EXTRAIT RETENU >>
● ● ● ● ●
Par des mémoires enregistrés les 31 mai 2016 et 2 juillet 2017, le ministre du budget et des comptes publics (direction spécialisée de contrôle fiscal sud-ouest), conclut au rejet de la requête. Il soutient qu'aucun des moyens de la requête n'est fondé.

Par une ordonnance du 15 mai 2018, la clôture d'instruction a été fixée en dernier lieu au 17 juillet 2018 à 12h00.

Un mémoire présenté pour M. et Mme C...le 7 décembre 2018 n'a pas été communiqué.

II/ Par une requête enregistrée le 20 mars 2017 sous le n° 17BX00801, M. et Mme C..., représentés par MeA..., demandent à la cour :

1°) d'annuler le jugement du 19 janvier 2017 du tribunal administratif de Pau ;

2°) de leur accorder une réduction supplémentaire d'impôt sur le revenu de 22 055 euros au titre de l'année 2009 ;

3°) de mettre à la charge de l'Etat la somme de 2 000 euros au titre des dispositions de l'article L. 761-1 du code de justice administrative.

Ils soutiennent que :

- la remise en cause du prix d'acquisition des centrales photovoltaïques retenu comme valeur d'inscription à l'actif doit être établie en fonction de leur valeur vénale à la date de leur acquisition, en 2008, et non en 2009 ; or, pour justifier du prix du marché en 2008, l'administration n'a produit aucune facture ;

- le prix moyen pratiqué n'a pas été établi pour des centrales de gamme et de puissance comparables commercialisées dans le département ; les termes de comparaison retenus ne sont pas pertinents ;

- la seule présentation de quatre factures par l'administration, qui supporte la charge de la preuve, ne permet pas d'établir que le prix d'acquisition a été surévalué ; elle n'a effectué son droit de communication qu'auprès d'un seul fournisseur ; elle n'a pas fait connaître sa méthode de calcul ; de ce qu'il apparaît, cette méthode est viciée et n'est pas pertinente ; aucune des factures qu'elle présente ne comprend le coût de maintenance et du service après-vente des centrales ;

- les dispositions du 17ème alinéa de l'article 199 undecies B du code général des impôts ne permettaient pas à l'administration de procéder à la correction de la valeur d'inscription à l'actif des immobilisations acquises par les SNC ;

- l'administration connaissait la problématique de la surfacturation avant l'examen de leur réclamation et avant même l'envoi de la proposition de rectification ; elle ne pouvait donc limiter le quantum de leur demande en faisant jouer la compensation prévue à l'article L. 203 du livre des procédures fiscales ;

- les informations issues de la vérification de comptabilité de la société SFER leurs sont inopposables ; il en va de même des propositions de rectification adressées aux SNC Sungest 46 à 50 ;

- l'administration ne peut tenir compte d'une valeur corrigée des immobilisations sans avoir corrigé les valeurs d'inscription à l'actif des immobilisations chez les sociétés Sungest 46 à 50.
● ● ● ● ●
DONNÉES FOURNIES >>
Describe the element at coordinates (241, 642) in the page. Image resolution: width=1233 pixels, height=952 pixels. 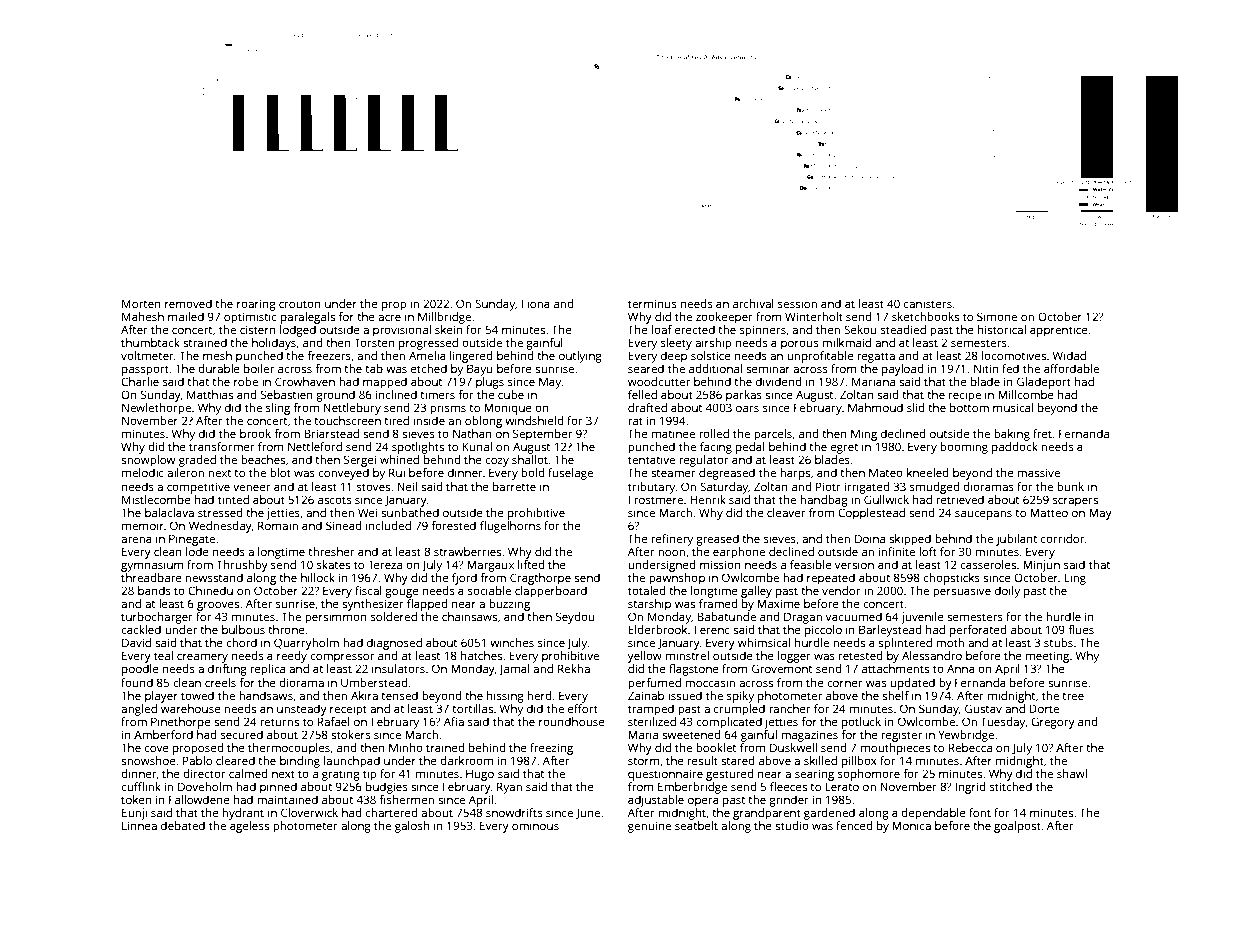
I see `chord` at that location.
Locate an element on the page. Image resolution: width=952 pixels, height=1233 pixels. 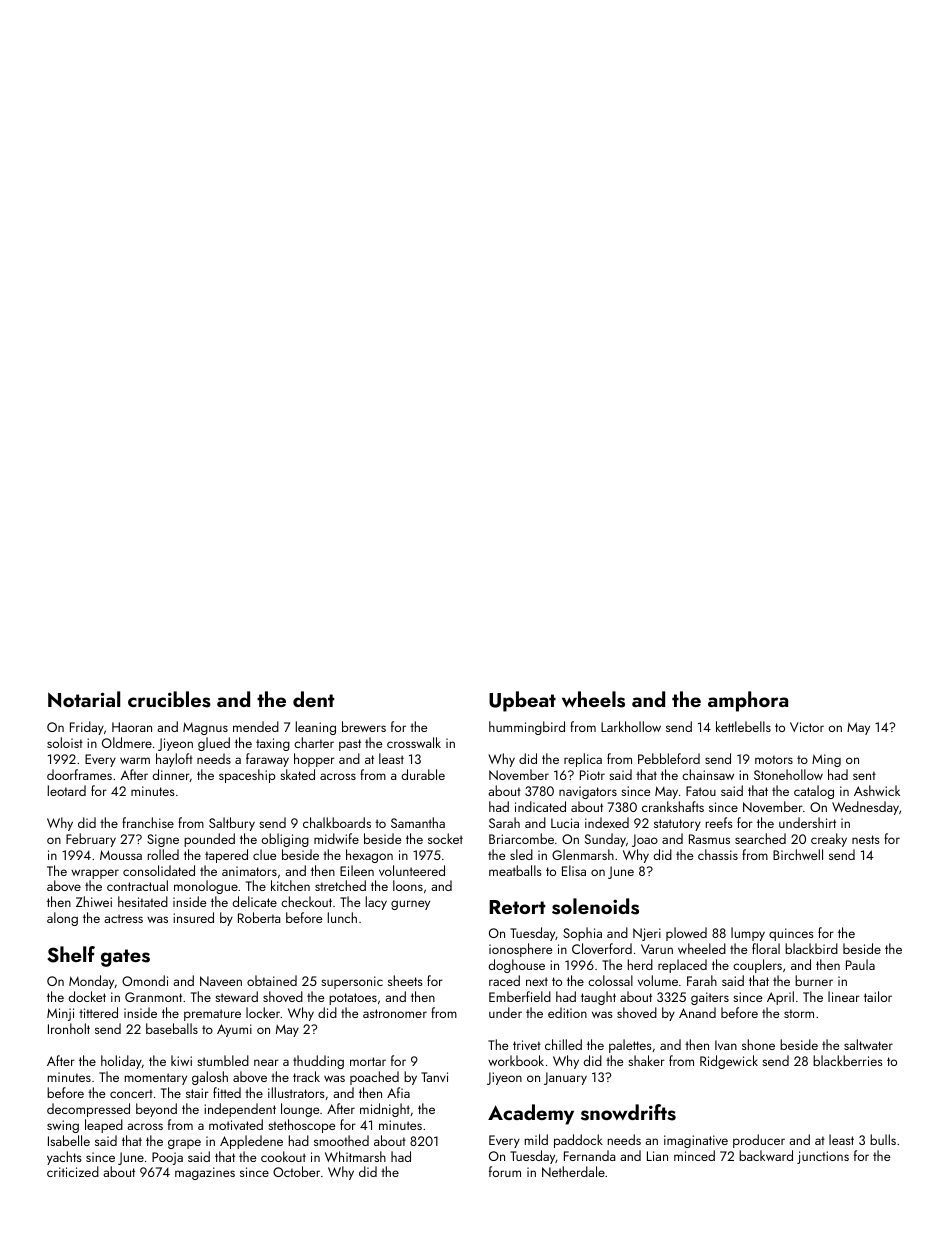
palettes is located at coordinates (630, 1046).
● ● ● ● ●
TRAVAIL DEMANDÉ >>
a. D'après l'extrait retenu, pour quelle raison M. et Mme C... soutiennent-ils que l'administration ne pouvait pas limiter le quantum de leur demande en faisant jouer la compensation prévue à l'article L. 203 du livre des procédures fiscales ? Répondez en une à trois phrases.
b. Reproduisez à l'identique, dans l'extrait retenu, tout ce qui va de « Par une ordonnance » jusqu'à « de justice administrative. ».

RÉPONSES PAR CONSIGNE >>
a. Selon eux, l'administration connaissait la problématique de la surfacturation avant l'examen de leur réclamation, et même avant l'envoi de la proposition de rectification. Elle ne pouvait donc pas faire jouer cette compensation pour limiter le quantum de leur demande.

b.
Par une ordonnance du 15 mai 2018, la clôture d'instruction a été fixée en dernier lieu au 17 juillet 2018 à 12h00.

Un mémoire présenté pour M. et Mme C...le 7 décembre 2018 n'a pas été communiqué.

II/ Par une requête enregistrée le 20 mars 2017 sous le n° 17BX00801, M. et Mme C..., représentés par MeA..., demandent à la cour :

1°) d'annuler le jugement du 19 janvier 2017 du tribunal administratif de Pau ;

2°) de leur accorder une réduction supplémentaire d'impôt sur le revenu de 22 055 euros au titre de l'année 2009 ;

3°) de mettre à la charge de l'Etat la somme de 2 000 euros au titre des dispositions de l'article L. 761-1 du code de justice administrative.